Where "agent" occurs in a line of the entries below, copy that line.

(Saved entries)

+++

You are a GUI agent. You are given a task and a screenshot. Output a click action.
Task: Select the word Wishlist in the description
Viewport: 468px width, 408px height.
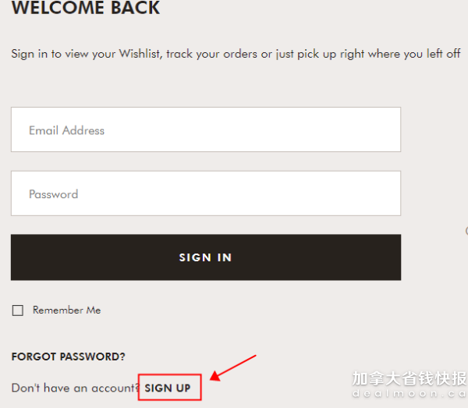[140, 54]

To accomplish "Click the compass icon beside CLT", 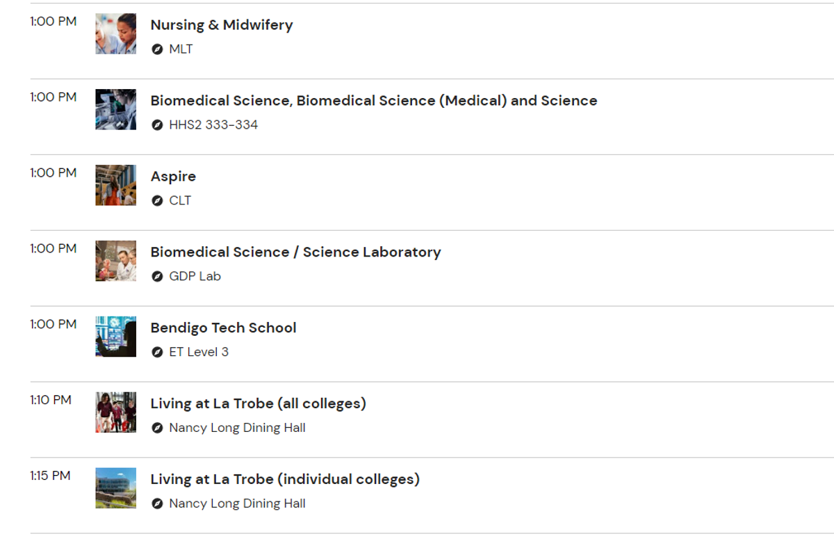I will [157, 201].
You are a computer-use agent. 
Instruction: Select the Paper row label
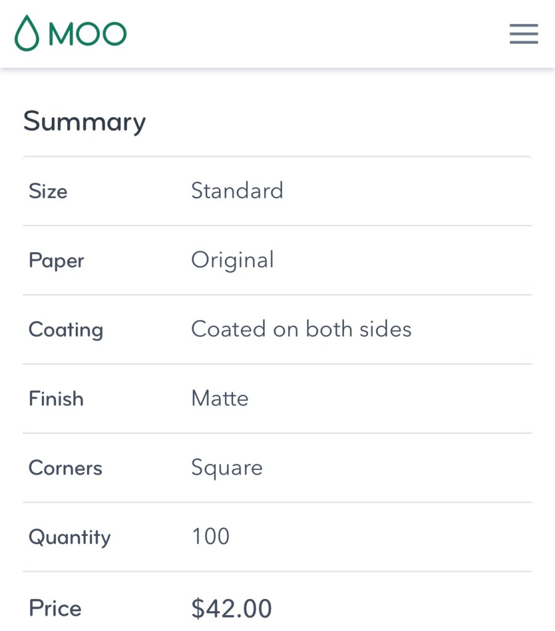[x=56, y=260]
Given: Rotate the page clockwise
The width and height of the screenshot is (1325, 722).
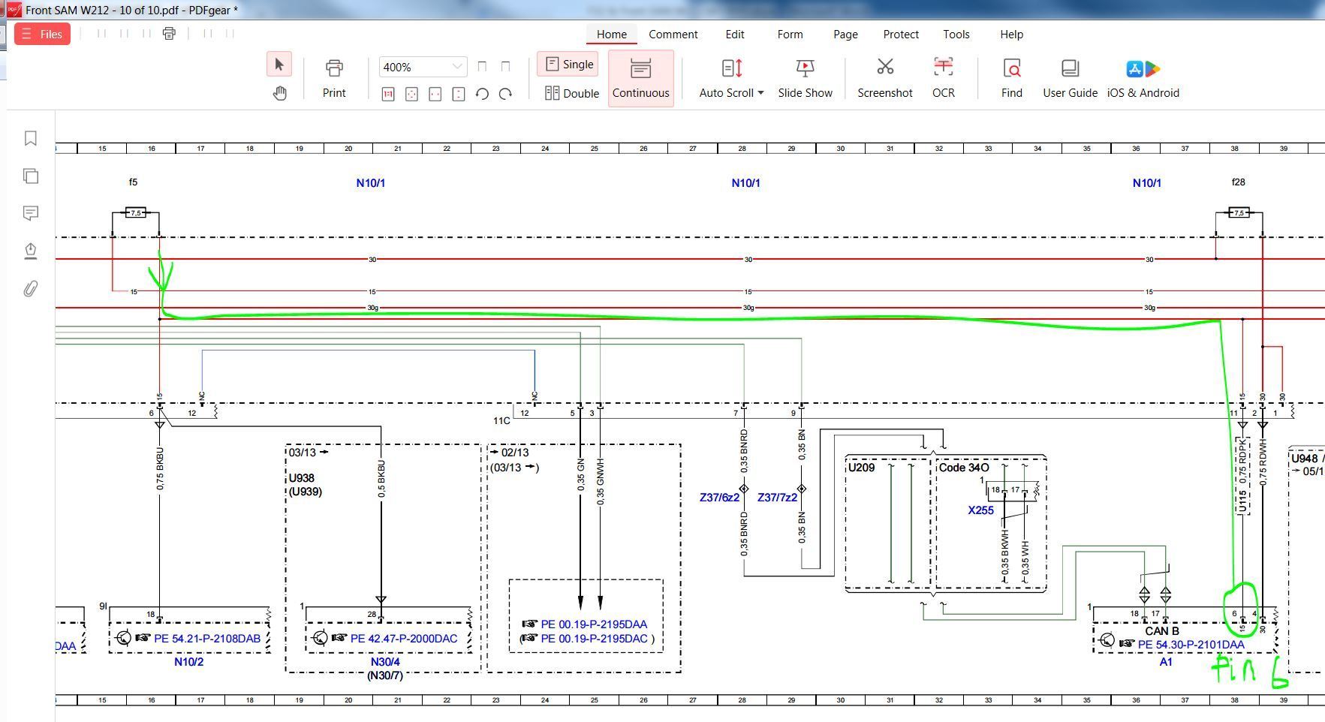Looking at the screenshot, I should click(505, 94).
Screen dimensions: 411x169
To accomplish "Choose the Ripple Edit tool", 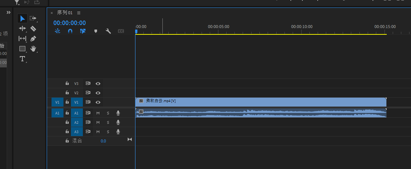I will click(x=22, y=28).
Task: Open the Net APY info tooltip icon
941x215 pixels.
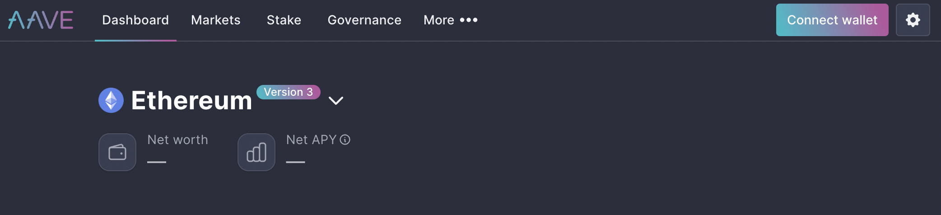Action: pyautogui.click(x=345, y=140)
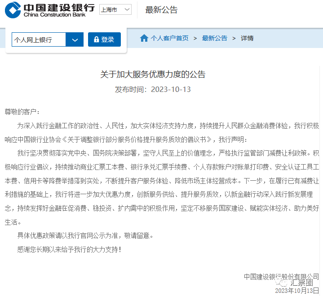323x296 pixels.
Task: Click the 详情 breadcrumb item
Action: (247, 38)
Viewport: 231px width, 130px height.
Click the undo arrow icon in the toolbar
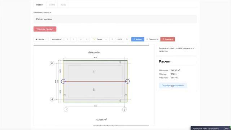coord(67,39)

+++

• **Exercise output**:
You are a GUI agent. You are given a task and a screenshot. Output a click action.
You are a computer-use agent. 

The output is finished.